Season 2 left the crew in a spectacular predicament when one of the main ghosts was “sucked off,” or passed on to the afterlife. The identity of the unlucky ghost sparked months of debate and fan theories over the long hiatus.
“When we came up with the cliff-hanger, we didn't know who it was going to be but we definitely had candidates and ideas,” Wiseman explains. “We spent a lot of time talking about, ‘Should it be this person? What would that mean to everyone else?’ We wanted it to be consequential and we wanted it to be substantial. We didn't want to come back and fake out the audience, that it was a guy in the basement in the back. There were a lot of conversations about who would be best for creating the story.”
The Season 3 premiere will finally provide the answer, and it will “have ramifications throughout the house,” Port teased. Wiseman reminds fans that just because a ghost gets “sucked off” and moves on, the ghost is not dead. “There are definitely ways of seeing people and continuing people’s stories even after getting ‘sucked off,’” he says.

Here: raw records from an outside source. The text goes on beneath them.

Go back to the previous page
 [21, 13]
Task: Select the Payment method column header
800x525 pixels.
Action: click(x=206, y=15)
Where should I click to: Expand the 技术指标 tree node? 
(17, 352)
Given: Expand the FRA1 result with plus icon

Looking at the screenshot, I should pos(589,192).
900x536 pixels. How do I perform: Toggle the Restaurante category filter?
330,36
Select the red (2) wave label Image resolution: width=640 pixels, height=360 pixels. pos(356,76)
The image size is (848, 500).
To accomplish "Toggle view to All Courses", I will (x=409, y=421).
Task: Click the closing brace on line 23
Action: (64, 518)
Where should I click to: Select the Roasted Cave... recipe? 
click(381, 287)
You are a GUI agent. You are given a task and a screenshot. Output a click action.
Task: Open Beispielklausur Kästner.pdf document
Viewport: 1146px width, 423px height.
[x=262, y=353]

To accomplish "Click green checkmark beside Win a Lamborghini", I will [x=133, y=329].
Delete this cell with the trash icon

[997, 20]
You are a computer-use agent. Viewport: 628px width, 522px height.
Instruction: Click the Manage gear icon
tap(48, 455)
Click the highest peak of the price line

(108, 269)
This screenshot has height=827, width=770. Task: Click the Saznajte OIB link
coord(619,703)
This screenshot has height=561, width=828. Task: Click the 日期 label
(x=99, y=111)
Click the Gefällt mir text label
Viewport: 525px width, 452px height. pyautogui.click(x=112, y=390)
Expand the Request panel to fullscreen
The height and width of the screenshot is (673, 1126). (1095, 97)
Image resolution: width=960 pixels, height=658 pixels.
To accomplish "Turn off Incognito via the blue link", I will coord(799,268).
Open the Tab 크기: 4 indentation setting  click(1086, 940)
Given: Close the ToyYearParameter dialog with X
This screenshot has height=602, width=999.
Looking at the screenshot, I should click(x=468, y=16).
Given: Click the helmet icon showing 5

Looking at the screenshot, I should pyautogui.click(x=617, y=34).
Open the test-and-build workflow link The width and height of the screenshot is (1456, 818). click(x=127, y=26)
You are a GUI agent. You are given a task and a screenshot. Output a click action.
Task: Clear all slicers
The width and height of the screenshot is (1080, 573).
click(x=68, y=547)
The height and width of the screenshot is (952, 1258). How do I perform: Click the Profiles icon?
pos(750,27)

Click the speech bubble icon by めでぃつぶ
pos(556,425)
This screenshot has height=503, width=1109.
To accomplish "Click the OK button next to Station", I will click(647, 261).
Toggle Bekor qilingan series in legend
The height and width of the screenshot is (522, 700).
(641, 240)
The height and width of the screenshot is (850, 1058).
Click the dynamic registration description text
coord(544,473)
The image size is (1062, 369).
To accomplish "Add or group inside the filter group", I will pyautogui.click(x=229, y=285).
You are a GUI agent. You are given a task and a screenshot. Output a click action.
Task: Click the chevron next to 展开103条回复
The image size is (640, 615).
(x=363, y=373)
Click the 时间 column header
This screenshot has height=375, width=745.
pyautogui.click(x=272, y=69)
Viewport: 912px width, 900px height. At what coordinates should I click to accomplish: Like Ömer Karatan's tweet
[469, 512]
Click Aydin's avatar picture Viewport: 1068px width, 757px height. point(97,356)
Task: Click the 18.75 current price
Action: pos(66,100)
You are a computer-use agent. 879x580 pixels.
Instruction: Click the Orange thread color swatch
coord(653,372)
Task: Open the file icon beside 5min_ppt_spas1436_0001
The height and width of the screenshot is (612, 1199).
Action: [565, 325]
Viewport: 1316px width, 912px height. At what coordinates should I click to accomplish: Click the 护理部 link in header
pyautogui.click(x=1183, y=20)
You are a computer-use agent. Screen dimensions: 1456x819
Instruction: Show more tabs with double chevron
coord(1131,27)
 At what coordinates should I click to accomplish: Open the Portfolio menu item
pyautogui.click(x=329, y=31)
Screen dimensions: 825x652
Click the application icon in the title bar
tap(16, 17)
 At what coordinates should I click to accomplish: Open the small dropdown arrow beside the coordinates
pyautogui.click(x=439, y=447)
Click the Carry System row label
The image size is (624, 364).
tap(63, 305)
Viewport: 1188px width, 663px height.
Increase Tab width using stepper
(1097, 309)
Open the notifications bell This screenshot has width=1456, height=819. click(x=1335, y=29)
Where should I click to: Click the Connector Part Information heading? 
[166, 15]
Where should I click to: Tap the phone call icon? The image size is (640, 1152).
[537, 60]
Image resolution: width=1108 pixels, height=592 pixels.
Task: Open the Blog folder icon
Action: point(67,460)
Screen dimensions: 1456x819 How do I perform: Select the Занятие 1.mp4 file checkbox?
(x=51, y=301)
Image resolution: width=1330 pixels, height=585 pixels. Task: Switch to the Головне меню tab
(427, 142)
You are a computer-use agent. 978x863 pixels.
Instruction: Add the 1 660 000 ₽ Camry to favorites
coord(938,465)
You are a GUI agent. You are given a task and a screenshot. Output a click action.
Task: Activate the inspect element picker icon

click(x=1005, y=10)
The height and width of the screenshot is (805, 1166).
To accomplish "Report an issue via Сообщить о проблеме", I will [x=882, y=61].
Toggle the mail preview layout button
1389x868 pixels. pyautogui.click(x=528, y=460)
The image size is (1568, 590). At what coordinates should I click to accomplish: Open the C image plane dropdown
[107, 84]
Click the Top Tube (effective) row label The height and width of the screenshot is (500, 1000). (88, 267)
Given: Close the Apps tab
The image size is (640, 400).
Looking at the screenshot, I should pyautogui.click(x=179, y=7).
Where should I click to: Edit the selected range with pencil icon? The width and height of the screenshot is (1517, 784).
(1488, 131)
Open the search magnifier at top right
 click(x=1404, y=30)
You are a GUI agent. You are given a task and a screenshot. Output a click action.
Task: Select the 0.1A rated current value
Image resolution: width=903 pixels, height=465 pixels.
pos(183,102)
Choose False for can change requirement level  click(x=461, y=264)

The upcoming season presented unique challenges for the production, from McIver's real-life pregnancy not being written in (“that might be too big of a change this early in the series,” Port says) to figuring out clever ways to involve Ambudkar’s Jay — who doesn’t possess the power to see or hear the ghosts like Sam can — even more into ghost-centric stories.
“That’s been both a challenge but also a rewarding, unique part of the series where we can tell stories that no other series does,” Wiseman says.
Once Ghosts lifts the curtain on the finale cliff-hanger, there will be plenty of time for Sam and Jay to spend with the remaining ghosts as their backstories are peeled back in Season 3. The shorter episode order due to the dual Hollywood strikes meant the writers were more “particular” about the stories they committed to telling this season, Port says.
That will include the annual Halloween episode, even though it will be airing on March 7.
“We felt Halloween episodes, thematically, are part of the DNA of the show,” Wiseman explains. “We had an important story arc that, on Halloween in our show, there are certain ghost rules that are invoked. That became integral to a story we had.”
Ghosts premieres Thursday at 8:30 p.m. ET on CBS.